▸ Exercise details:
Reproduce exactly, and only, the lines below from the one containing "Image resolution: width=660" through the one containing "Click the Capacity".

Stored items:
--- START ---

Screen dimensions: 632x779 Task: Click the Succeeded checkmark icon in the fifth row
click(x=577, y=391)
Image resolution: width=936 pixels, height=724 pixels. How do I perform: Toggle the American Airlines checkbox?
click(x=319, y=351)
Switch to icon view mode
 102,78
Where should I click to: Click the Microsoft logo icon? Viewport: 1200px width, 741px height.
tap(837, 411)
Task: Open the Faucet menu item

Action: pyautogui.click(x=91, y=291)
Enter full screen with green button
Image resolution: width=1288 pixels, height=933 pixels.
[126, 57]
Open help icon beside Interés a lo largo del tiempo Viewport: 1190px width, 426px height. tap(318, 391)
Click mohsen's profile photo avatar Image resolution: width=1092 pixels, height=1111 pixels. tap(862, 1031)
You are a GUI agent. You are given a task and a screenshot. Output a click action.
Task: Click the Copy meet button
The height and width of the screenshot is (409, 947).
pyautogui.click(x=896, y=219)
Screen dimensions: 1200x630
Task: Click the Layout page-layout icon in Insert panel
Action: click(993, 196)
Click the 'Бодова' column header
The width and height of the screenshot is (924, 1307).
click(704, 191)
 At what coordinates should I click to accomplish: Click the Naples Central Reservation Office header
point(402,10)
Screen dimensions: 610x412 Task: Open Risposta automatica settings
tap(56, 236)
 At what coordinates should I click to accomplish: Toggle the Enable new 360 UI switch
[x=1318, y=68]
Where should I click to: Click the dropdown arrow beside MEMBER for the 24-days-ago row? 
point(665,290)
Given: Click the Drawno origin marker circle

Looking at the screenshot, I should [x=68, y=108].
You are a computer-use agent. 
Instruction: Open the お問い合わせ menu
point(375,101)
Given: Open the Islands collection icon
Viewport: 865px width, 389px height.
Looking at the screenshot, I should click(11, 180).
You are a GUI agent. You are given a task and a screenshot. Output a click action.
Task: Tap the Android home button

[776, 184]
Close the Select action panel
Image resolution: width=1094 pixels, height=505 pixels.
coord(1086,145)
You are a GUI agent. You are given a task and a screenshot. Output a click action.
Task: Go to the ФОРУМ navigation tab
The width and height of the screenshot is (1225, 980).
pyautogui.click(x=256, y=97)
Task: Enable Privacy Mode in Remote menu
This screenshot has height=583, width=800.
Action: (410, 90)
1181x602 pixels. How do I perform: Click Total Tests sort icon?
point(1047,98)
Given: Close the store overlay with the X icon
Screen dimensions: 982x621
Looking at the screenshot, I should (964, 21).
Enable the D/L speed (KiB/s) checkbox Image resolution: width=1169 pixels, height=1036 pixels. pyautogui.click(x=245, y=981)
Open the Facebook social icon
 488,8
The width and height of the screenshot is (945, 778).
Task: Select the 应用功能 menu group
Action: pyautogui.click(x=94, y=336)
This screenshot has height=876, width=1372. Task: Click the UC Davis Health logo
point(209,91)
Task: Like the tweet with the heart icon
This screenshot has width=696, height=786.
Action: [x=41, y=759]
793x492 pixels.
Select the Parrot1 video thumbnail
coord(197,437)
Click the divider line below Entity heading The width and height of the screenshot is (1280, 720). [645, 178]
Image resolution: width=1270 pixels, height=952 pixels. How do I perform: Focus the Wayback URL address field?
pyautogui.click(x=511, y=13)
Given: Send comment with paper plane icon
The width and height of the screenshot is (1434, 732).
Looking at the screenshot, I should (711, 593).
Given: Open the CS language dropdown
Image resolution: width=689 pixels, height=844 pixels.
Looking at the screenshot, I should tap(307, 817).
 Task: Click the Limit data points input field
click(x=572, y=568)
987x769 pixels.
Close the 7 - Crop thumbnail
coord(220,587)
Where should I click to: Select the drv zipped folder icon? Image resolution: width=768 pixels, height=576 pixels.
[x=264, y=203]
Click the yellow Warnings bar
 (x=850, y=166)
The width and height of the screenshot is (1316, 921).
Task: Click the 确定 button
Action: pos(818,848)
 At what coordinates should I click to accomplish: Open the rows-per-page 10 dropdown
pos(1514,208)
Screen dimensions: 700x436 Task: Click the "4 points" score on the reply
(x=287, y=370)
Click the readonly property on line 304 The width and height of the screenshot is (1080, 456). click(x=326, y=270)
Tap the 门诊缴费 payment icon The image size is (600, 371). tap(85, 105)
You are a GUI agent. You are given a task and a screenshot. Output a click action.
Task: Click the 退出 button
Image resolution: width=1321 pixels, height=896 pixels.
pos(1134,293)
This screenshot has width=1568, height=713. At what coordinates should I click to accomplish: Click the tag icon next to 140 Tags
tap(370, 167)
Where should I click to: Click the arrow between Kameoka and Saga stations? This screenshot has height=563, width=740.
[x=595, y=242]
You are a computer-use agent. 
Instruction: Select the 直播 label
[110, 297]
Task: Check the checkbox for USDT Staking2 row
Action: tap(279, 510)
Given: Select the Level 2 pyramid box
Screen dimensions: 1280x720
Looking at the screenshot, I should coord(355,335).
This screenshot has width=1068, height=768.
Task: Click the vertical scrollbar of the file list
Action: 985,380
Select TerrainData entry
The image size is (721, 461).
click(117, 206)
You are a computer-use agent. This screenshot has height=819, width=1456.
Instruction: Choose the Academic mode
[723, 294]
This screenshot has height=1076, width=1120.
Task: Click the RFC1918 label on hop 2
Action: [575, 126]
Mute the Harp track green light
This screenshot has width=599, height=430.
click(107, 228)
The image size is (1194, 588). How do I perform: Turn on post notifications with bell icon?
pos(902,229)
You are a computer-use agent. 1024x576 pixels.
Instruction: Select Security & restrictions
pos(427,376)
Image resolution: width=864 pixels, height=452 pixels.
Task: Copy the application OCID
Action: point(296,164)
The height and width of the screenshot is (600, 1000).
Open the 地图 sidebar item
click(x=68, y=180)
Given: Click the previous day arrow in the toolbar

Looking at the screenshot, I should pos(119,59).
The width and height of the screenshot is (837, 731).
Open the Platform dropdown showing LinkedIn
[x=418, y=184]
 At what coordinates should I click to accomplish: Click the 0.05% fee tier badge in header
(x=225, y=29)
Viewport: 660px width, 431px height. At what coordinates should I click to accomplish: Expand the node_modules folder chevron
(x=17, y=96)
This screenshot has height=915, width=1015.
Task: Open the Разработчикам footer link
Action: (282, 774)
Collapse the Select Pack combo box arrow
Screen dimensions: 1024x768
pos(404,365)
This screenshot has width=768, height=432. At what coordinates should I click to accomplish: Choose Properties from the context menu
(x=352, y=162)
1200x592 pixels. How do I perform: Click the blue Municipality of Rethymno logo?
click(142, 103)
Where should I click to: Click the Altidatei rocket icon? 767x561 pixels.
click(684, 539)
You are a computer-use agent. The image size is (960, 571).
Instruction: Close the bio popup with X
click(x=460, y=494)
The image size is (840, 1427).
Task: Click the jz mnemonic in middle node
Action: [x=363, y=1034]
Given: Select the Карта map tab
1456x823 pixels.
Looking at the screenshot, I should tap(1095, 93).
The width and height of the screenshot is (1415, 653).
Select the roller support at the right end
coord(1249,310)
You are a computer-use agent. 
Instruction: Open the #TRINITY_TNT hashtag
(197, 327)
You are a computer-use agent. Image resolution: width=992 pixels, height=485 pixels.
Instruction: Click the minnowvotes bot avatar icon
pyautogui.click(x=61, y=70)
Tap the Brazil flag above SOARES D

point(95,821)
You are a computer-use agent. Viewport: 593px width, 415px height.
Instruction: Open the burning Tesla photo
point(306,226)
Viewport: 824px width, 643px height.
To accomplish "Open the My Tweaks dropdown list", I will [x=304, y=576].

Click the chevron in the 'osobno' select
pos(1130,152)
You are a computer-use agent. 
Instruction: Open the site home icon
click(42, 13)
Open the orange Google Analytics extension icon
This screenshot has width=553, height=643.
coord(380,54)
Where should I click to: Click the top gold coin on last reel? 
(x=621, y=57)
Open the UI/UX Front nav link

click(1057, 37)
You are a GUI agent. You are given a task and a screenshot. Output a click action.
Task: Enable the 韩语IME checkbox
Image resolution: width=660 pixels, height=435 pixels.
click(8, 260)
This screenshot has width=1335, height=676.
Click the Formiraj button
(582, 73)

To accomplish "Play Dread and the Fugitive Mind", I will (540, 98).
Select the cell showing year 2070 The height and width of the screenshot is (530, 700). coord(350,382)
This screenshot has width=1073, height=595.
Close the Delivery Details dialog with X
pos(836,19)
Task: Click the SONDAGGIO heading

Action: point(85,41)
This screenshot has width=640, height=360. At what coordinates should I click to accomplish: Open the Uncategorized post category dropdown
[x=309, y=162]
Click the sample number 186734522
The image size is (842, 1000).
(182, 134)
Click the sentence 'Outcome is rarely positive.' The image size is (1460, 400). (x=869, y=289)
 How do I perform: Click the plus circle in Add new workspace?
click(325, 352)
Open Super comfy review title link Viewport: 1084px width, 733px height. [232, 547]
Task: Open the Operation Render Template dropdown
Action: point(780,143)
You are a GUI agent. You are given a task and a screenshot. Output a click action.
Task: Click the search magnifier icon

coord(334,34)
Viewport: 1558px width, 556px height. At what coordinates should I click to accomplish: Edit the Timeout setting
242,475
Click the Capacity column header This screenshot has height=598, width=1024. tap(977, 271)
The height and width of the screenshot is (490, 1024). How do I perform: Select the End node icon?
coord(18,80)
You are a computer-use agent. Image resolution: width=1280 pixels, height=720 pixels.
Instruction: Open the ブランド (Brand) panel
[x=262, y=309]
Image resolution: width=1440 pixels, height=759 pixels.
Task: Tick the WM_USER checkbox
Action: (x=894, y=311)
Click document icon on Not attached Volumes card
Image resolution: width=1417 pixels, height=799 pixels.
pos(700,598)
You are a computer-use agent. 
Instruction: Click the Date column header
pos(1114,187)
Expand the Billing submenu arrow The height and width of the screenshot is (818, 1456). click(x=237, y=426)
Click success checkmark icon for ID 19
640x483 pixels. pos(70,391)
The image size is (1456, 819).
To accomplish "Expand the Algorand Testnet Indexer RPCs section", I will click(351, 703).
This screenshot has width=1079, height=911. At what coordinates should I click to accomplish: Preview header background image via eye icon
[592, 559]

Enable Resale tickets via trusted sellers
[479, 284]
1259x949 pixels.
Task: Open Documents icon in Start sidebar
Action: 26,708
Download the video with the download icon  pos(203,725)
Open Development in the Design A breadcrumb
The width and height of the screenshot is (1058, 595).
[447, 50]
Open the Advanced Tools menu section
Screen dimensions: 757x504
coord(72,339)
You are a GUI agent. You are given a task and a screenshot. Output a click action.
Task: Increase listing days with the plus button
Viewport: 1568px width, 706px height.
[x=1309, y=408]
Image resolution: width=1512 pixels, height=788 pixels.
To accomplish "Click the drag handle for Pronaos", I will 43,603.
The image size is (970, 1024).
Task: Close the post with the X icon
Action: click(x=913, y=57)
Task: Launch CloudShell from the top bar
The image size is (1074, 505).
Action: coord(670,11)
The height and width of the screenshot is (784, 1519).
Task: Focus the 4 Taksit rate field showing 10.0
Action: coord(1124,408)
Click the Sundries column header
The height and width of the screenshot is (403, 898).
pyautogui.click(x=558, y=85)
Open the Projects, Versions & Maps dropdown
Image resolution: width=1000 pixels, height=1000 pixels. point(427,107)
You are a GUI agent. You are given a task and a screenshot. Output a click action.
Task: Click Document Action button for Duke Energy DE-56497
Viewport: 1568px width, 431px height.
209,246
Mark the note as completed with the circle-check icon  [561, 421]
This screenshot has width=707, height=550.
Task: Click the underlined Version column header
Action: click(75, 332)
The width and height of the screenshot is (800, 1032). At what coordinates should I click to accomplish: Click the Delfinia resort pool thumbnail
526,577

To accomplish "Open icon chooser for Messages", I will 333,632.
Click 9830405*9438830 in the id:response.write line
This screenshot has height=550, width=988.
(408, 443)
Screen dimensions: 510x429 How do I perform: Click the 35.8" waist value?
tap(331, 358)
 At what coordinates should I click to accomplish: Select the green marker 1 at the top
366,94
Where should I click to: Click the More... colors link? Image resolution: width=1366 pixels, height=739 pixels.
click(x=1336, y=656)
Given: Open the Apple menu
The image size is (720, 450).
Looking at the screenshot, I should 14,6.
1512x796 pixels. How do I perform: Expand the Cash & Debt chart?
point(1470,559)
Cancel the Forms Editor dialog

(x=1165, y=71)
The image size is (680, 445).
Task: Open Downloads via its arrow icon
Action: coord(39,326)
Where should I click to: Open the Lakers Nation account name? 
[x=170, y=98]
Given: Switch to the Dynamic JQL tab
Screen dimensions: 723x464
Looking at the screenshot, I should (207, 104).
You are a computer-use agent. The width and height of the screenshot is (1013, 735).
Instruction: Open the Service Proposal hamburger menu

--- END ---

▸ Result of the task:
Image resolution: width=660 pixels, height=435 pixels.
click(8, 260)
This screenshot has width=1335, height=676.
Click the Formiraj button
(582, 73)

To accomplish "Play Dread and the Fugitive Mind", I will (540, 98).
Select the cell showing year 2070 The height and width of the screenshot is (530, 700). coord(350,382)
This screenshot has width=1073, height=595.
Close the Delivery Details dialog with X
pos(836,19)
Task: Click the SONDAGGIO heading

Action: point(85,41)
This screenshot has width=640, height=360. At what coordinates should I click to accomplish: Open the Uncategorized post category dropdown
[x=309, y=162]
Click the sample number 186734522
The image size is (842, 1000).
(182, 134)
Click the sentence 'Outcome is rarely positive.' The image size is (1460, 400). (x=869, y=289)
 How do I perform: Click the plus circle in Add new workspace?
click(325, 352)
Open Super comfy review title link Viewport: 1084px width, 733px height. [232, 547]
Task: Open the Operation Render Template dropdown
Action: point(780,143)
You are a GUI agent. You are given a task and a screenshot. Output a click action.
Task: Click the search magnifier icon

coord(334,34)
Viewport: 1558px width, 556px height. At what coordinates should I click to accomplish: Edit the Timeout setting
242,475
Click the Capacity column header This screenshot has height=598, width=1024. tap(977, 271)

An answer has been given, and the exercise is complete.